My week on Maui is almost over and I am missing Kauai even more... it is soooo much more beautiful. Yes, Maui has a couple of areas with lush natural beauty and stunning lush mountains, but they are hours away from all the timeshare resorts. The resort areas of Maui are too much like Florida, except Maui has a relatively dry, semi-barren mountain in the background. Granted, I enjoy vacations in Florida, but that is because it is a short flight from home. I can't hop on a plane for Kauai every time I get cabin fever like I can with Florida. After all, it takes a whole day to fly to Hawaii. Although I have enjoyed my stay on Maui, if you are going to come all the way to Hawaii, you might as well go for the most naturally beautiful island, which, of course, is Kauai, specifically, Kauai's North Shore, more specifically, the Hanalei Bay Resort. One of the reasons reasons I came to Maui this time is because I hear so much about it. I thought, maybe, I missed something on my first trip. I didn't. The Road to Hana was again my favorite part of the trip. This time I went all the way to the Seven Pools. Very nice. The other reason I came to Maui is because it allows for day trips to Lanai and Molokai. I visited Molokai yesterday and will take a helicopter tour of its sea cliffs before I leave. No, I am not planning any future trips there. The concierge warned me to not bother with Lanai after telling her my search for lush tropical beauty and jagged mezmerizing mountains. 

(I am not trying to be nasty, just giving honest recommendations. Besides, I can't help feeling very strongly with this opinion.)

Well, I gotta go. It is almost 10 in the morning here and time for the beach!


----------



## Luanne (Jan 15, 2008)

Obviously we love Maui Hill since we bought there.  I agree with everything that has been said.  The benefits for us are the large, homey like units with the wonderful, huge lanais.  The kitchens are small and kind of poorly designed, but fine for our use.  Our favorite beach is the one in front of the Maui Prince.  That is past Wailea.  We've been going there since before the Maui Prince was there.  It remains a fairly un-used beach, except on the weekends when the locals come.


----------



## alanraycole (Jan 16, 2008)

*Good news / bad news*

Good news: from 103, you have almost a full view of Lanai and about half the ocean between Maui and Lanai. What is blocking the view of the other half of the ocean between Maui and Lania?
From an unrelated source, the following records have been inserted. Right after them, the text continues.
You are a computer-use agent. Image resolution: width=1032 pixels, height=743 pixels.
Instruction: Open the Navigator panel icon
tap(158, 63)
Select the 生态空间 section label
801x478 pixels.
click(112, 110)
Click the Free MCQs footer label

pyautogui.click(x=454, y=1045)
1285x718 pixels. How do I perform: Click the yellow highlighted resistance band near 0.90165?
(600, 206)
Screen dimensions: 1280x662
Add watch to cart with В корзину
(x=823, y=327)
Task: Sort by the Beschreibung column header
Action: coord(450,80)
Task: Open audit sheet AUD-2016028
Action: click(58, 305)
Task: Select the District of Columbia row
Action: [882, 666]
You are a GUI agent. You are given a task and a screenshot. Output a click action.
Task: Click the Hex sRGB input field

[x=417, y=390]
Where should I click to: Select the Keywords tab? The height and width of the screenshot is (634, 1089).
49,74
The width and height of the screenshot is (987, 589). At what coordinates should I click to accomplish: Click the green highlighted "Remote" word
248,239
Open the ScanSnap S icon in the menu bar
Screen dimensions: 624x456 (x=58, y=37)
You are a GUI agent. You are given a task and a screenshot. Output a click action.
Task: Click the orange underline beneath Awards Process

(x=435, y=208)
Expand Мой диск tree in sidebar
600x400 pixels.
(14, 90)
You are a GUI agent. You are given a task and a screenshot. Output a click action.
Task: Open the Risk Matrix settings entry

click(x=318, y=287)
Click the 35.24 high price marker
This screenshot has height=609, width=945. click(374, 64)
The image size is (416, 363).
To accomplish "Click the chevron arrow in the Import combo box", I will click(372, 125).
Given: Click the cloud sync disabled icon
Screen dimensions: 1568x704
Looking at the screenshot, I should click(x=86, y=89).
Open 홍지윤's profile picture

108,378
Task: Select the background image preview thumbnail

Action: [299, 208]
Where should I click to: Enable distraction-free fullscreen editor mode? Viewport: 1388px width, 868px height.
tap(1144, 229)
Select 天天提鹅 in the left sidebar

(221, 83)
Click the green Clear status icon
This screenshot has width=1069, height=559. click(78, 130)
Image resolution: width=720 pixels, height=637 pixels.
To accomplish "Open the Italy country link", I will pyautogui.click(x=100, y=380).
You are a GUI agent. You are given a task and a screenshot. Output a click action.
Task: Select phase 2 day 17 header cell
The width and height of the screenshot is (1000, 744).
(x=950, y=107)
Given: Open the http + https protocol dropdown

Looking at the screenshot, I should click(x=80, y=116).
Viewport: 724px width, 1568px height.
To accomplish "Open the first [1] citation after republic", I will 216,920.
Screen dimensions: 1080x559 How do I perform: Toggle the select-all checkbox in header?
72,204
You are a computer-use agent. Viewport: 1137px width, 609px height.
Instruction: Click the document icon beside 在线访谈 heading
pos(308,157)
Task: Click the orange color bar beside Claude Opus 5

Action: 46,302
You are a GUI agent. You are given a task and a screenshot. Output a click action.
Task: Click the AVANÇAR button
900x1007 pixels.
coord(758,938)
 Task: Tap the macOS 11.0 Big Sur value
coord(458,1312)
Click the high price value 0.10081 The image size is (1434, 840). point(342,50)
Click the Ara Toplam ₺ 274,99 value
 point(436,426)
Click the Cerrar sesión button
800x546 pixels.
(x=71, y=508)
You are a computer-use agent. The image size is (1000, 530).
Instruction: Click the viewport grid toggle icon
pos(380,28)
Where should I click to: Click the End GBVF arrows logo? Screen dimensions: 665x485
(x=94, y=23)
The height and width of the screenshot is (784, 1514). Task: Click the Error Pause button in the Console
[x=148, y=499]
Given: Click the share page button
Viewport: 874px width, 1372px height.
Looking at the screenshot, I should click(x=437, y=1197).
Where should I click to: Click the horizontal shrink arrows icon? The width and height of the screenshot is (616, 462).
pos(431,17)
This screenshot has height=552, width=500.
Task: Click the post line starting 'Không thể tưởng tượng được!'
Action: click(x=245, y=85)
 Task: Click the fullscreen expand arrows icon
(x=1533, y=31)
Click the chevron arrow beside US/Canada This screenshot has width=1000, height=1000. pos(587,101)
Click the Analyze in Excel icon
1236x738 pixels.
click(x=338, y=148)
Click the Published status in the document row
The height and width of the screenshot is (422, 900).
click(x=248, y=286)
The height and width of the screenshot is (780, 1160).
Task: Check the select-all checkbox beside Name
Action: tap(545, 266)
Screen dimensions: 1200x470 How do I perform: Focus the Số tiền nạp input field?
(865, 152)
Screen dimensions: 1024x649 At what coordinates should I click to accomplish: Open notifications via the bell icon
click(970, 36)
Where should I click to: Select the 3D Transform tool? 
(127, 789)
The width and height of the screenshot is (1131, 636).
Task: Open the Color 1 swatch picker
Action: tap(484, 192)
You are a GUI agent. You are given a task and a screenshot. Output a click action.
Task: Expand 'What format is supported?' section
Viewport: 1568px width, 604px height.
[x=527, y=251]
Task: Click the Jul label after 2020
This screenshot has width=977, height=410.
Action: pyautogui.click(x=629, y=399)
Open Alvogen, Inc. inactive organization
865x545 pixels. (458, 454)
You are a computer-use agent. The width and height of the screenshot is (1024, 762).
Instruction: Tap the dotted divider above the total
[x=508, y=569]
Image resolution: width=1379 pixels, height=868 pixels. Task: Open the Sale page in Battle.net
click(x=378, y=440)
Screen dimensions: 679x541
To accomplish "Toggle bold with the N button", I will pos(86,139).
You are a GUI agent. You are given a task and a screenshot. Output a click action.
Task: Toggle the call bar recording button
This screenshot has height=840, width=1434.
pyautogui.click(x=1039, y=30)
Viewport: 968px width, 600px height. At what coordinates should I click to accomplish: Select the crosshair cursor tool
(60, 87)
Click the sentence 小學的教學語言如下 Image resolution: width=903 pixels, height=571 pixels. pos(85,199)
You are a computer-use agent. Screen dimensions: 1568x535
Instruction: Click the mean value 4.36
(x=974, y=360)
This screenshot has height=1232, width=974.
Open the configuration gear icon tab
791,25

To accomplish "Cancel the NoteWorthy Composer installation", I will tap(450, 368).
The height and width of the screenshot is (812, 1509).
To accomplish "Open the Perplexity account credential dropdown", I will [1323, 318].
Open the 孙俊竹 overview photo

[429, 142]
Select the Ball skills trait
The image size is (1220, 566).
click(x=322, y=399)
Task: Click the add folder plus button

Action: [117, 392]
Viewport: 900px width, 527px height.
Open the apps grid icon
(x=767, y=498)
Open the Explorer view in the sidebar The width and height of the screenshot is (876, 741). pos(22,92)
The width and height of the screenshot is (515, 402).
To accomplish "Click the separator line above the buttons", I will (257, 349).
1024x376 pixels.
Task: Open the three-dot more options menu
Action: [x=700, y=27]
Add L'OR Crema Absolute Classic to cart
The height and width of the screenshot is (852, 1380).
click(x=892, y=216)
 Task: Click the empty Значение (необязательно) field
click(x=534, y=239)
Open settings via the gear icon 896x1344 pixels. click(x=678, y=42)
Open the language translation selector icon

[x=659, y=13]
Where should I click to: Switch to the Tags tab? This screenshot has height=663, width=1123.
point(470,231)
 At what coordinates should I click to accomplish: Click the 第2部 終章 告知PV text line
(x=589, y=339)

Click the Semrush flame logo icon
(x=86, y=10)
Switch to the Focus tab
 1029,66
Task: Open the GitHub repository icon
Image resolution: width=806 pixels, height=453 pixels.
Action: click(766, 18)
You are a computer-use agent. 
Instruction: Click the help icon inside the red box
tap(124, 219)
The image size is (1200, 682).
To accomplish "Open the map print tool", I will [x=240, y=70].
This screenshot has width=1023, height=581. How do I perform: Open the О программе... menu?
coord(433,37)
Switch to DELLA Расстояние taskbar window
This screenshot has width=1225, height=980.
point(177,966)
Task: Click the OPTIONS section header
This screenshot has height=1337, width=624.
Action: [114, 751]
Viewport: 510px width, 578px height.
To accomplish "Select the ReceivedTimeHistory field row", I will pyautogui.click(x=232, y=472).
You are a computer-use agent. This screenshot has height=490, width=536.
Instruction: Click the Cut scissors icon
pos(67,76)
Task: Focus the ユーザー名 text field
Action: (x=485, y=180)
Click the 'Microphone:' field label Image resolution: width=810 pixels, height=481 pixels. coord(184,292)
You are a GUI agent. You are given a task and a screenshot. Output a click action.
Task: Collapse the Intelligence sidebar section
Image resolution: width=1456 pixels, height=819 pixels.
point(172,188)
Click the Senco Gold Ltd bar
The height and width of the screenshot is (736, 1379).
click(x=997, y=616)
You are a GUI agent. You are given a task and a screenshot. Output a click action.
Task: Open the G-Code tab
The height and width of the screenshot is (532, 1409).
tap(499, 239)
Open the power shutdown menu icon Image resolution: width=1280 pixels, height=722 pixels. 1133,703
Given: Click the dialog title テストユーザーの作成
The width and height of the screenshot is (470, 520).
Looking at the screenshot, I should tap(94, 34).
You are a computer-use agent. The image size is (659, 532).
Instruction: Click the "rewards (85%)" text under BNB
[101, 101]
Bad news: Your immediate view off your huge lanai is the main resort driveway, followed by parking spaces, followed by the club house and pool, followed by rooftops.

Good news: beyond the rooftops and the treeline, you have your oceanview.

You are on the ground floor, but the resort is called Maui Hill for a reason. Your building sits higher on the hill than the buildings between you and the ocean. This allows for an oceanview above their roofline. Take it with a smile. It is a better view than most of the units offer.


----------



## rickandcindy23 (Jan 16, 2008)

Alan, how is unit 58 from where you are.  I have it on good authority that it is a great unit for a view.  Can you confirm that info?


----------



## thepars (Jan 16, 2008)

*103 again*

Hi Allan, Thanks so much for all the info.  We're in Michigan freezing so enjoy your time.  It's 24 this morning and suppose to be in single digits this weekend.  So, basically you're telling me that 103 isn't that bad?  How's the pool area there? Is there a place to setup trips  in the office?  We want to see Pearl Harbor while we're there.  Grocery stores and all close?  We have to rent an additional 5 days while we're there.  Any suggestions on cheap, nice OCEANFRONT resorts??  I've been looking alot on line and of course they all look wonderful - but are they?  You never know until you get there.  Thanks again and enjoy!


----------



## CharlesS (Jan 16, 2008)

*Great concierge*



thepars said:


> Is there a place to setup trips  in the office?



Yes.  And she was most helpful.

Our disappointment with Maui Hill was when we got there about 5 pm and went to our room, it had not been cleaned!!  And the previous users left it in a big mess.  My wife didn't like the live in geckos, but that's Hawaii.

Charles


----------



## Luanne (Jan 16, 2008)

thepars said:


> Hi Allan, Thanks so much for all the info.  We're in Michigan freezing so enjoy your time.  It's 24 this morning and suppose to be in single digits this weekend.  So, basically you're telling me that 103 isn't that bad?  How's the pool area there? Is there a place to setup trips  in the office?  We want to see Pearl Harbor while we're there.  Grocery stores and all close?  We have to rent an additional 5 days while we're there.  Any suggestions on cheap, nice OCEANFRONT resorts??  I've been looking alot on line and of course they all look wonderful - but are they?  You never know until you get there.  Thanks again and enjoy!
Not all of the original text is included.